We develop a general mathematical framework to analyze scaling regimes and derive explicit analytic solutions for gradient flow (GF) in large learning problems. Our key innovation is a formal power series expansion of the loss evolution, with coefficients encoded by diagrams akin to Feynman diagrams. We show that this expansion has a well-defined large-size limit that can be used to reveal different learning phases and, in some cases, to obtain explicit solutions of the nonlinear GF. We focus on learning Canonical Polyadic (CP) decompositions of high-order tensors, and show that this model has several distinct extreme lazy and rich GF regimes such as free evolution, NTK and under- and over-parameterized mean-field. We show that these regimes depend on the parameter scaling, tensor order, and symmetry of the model in a specific and subtle way. Moreover, we propose a general approach to summing the formal loss expansion by reducing it to a PDE; in a wide range of scenarios, it turns out to be 1st order and solvable by the method of characteristics. We observe a very good agreement of our theoretical predictions with experiment.

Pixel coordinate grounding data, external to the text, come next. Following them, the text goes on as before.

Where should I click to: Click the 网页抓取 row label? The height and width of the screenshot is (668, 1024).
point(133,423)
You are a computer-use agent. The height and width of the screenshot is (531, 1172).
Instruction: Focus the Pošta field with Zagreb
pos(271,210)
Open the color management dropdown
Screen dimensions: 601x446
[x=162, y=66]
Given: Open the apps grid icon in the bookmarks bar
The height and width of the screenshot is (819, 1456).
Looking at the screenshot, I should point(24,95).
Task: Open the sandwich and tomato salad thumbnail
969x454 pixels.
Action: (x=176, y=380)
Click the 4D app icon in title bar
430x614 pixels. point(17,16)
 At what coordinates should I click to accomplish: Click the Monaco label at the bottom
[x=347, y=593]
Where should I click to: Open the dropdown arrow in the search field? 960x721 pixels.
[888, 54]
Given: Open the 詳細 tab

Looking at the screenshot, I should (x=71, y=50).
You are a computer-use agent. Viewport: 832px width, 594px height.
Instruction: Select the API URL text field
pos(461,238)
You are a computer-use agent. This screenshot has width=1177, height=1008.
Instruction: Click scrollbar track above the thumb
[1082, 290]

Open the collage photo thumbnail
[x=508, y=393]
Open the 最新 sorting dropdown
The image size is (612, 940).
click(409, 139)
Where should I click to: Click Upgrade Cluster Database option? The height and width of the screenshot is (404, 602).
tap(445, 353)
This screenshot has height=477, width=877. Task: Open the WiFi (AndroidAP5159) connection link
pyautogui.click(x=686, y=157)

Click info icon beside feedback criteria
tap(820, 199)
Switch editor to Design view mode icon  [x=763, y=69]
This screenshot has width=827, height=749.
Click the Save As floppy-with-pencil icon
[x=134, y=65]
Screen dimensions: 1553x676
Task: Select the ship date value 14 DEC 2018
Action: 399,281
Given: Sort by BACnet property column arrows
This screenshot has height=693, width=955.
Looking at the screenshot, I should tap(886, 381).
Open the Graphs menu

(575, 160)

翻译：我们构建了一个通用的数学框架，用于分析大规模学习问题中梯度流（GF）的缩放机制并推导其显式解析解。我们的核心创新在于将损失演化展开为形式幂级数，其系数由类似于费曼图的图结构编码。我们证明了该展开在大型极限下具有明确定义，可用于揭示不同的学习阶段，并在某些情况下获得非线性梯度流的显式解。我们聚焦于学习高阶张量的规范多线性（CP）分解，并证明该模型具有多种截然不同的极端惰性与丰富梯度流机制，例如自由演化、神经正切核（NTK）以及欠参数化与过参数化平均场。研究表明，这些机制以特定且微妙的方式依赖于参数缩放、张量阶数及模型对称性。此外，我们提出了一种通过将形式损失展开约化为偏微分方程（PDE）来求其和的通用方法；在广泛场景中，该方程可化为一阶方程并通过特征线法求解。我们的理论预测与实验观测结果高度吻合。